> **Brief**: Print the rows exactly as they appear, from the line containing "Click the Substack sender avatar" up to and including the line containing "click(x=68, y=206)". Leave the pictures out of your answer.

> **Excerpted records**:
▬▬▬

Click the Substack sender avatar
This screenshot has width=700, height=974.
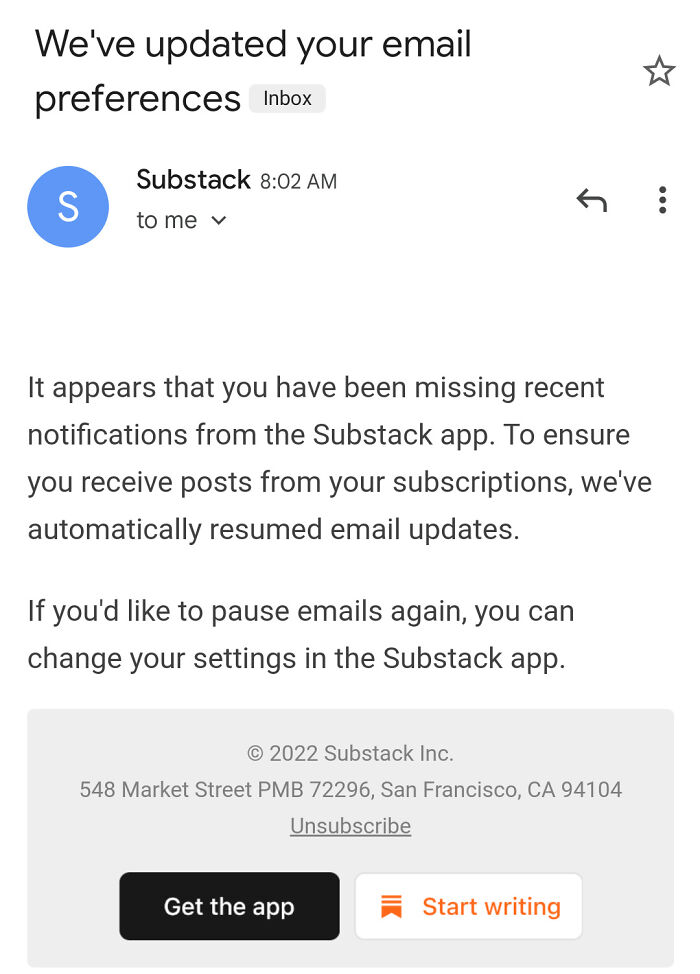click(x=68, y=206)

▬▬▬

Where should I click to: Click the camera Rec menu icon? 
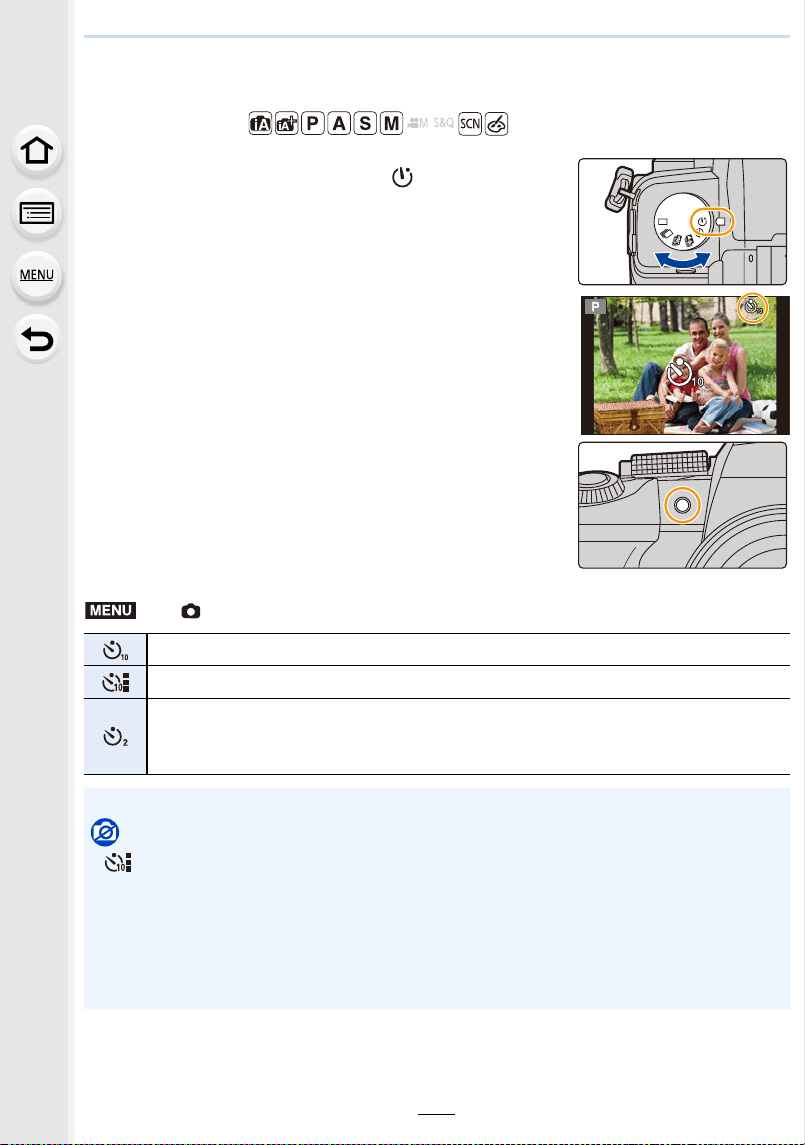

▬▬▬

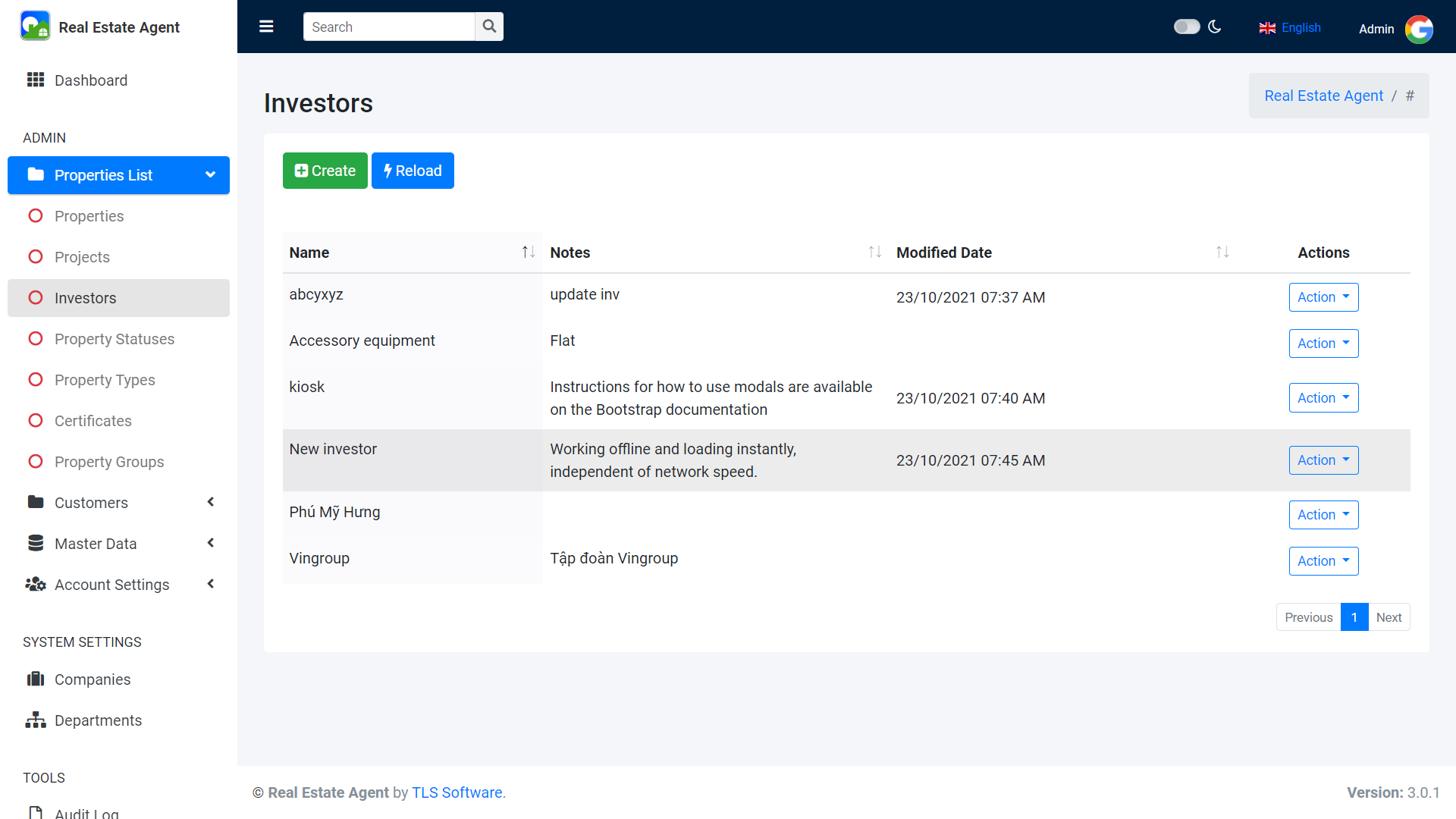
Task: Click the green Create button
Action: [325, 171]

▬▬▬

> **Completed exercise**:
Click the Substack sender avatar
This screenshot has width=700, height=974.
click(x=68, y=206)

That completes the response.